◆ What you will do
Reproduce the passage of the op-ed below from "Op-ed: The Arkansas" up to and including "affectation down pat.", word for word.

◆ Selected excerpt
┄┄┄┄┄┄

Op-ed: The Arkansas shtick

  • By Bob Franken
  • Tuesday, October 24, 2017 10:47pm
  • Opinion

Sarah Huckabee Sanders is from Arkansas, and she frequently likes to spout regional sayings as she deflects tough questions about her boss. President Donald Trump is about as un-Arkansas as any person can be, but that doesn’t stop Sarah from employing the faux folksiness that she heard in her childhood to evade the truth about his latest outrage. She learned it from a distance, from the governor’s mansion, but she still has the affectation down pat.

┄┄┄┄┄┄

◆ Data excerpt
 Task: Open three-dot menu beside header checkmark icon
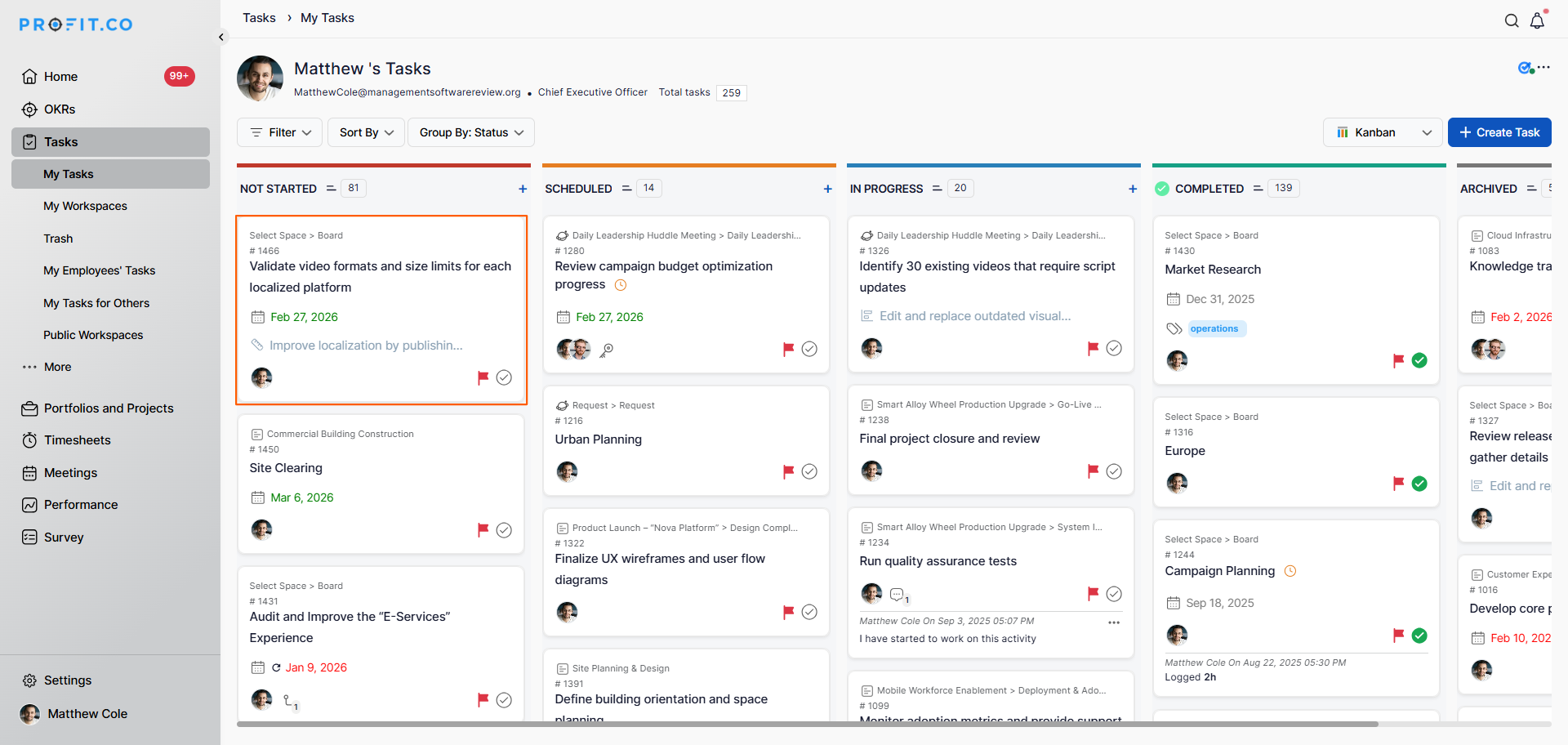pos(1544,68)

┄┄┄┄┄┄

◆ Solved exercise
Op-ed: The Arkansas shtick

  • By Bob Franken
  • Tuesday, October 24, 2017 10:47pm
  • Opinion

Sarah Huckabee Sanders is from Arkansas, and she frequently likes to spout regional sayings as she deflects tough questions about her boss. President Donald Trump is about as un-Arkansas as any person can be, but that doesn’t stop Sarah from employing the faux folksiness that she heard in her childhood to evade the truth about his latest outrage. She learned it from a distance, from the governor’s mansion, but she still has the affectation down pat.